Since 1953, Wang Hao began to study computer theory and machine proof. Because on the one hand he keenly felt that mathematical logic, which was considered to be too precise in form, very cumbersome and of no practical use, could play an excellent role in the field of computing; on the other hand, because of the founding of New China, he wanted to learn more useful things in order to return to serve the motherland in the future. To this end, he also held a number of positions as a research engineer at Burroughs (1953-954), a technical specialist at Bell Telephone Laboratories (1959-1960), and a visiting scientist at ibm research centers (1973-974).
After 1972, Wang Hao returned to China several times. In 1973 he wrote Meditations on a Visit to China, which was widely published in newspapers and magazines. He was also a professor at Peking University in 1985 and a professor at Tsinghua University in 1986.

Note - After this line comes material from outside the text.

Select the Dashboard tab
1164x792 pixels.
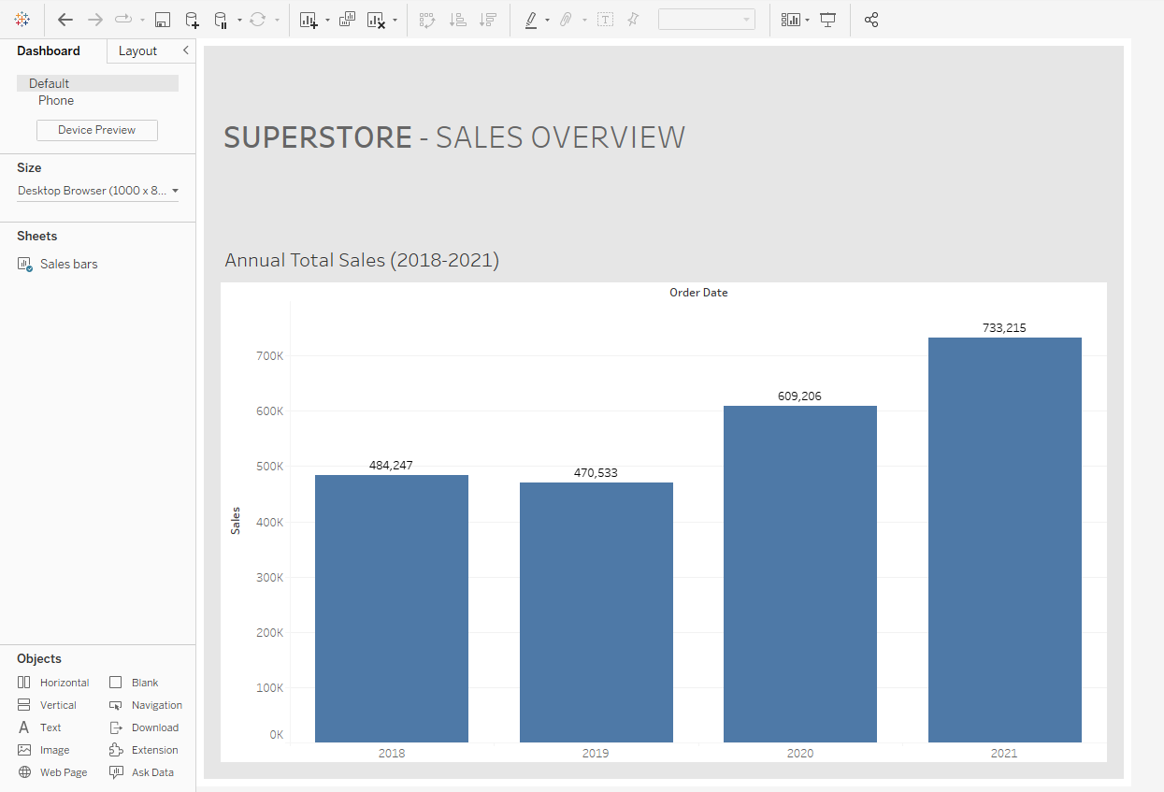pos(49,51)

Books published by Mr. Wang Hao
Wang Hao has published more than 100 papers. His major publications include:
A Survey of Mathematical Logic (l962);
From Mathematics to Philosophy (From Mathematicematicsto Phlcosophy, 1974); Popular Lectures on Mathematical Logic, available in both Chinese and English;
"Beyond Analytic Philosophy - Doing Justiceto Whatwe Know" (l986), the author gives a detailed introduction to the ideas of russell, Wittgenstein, Karnap and Quinn, the representatives of analytic philosophy, and gives a dense analysis and powerful criticism, the main argument is that their philosophy can not be used for human existing knowledge, especially mathematical knowledge, Provide the basics. Since the author is very familiar with the work of these four people, and even has direct contact with some of them, his criticism is very profound. Sir P. Strawson of the University of Oxford commented: "The main and profound interest of philosophers in Wang Hao's book is that it records the views of a brilliant, brilliant and perceptive philosopher on the development of the so-called 'analytical' or 'Anglo-American' philosophy in this century. "Wang's book is a rich, fascinating contribution to the history of modern philosophy and meta-philosophy."
Hao Wang is a Fellow of the American College of Arts and Sciences, a Foreign Fellow of the British Academy of Sciences, and a Member of the Society of Semiotic Logic. In 1983, wang Hao was awarded the first Milestone Prize at the automated Theorem Proving special annual meeting in Denver, USA, co-sponsored by the Lnternational Joint Confernceon Artificial Intone and the American Mathematical Society. In recognition of his pioneering contributions in the field of mechanical proof of mathematical theorems.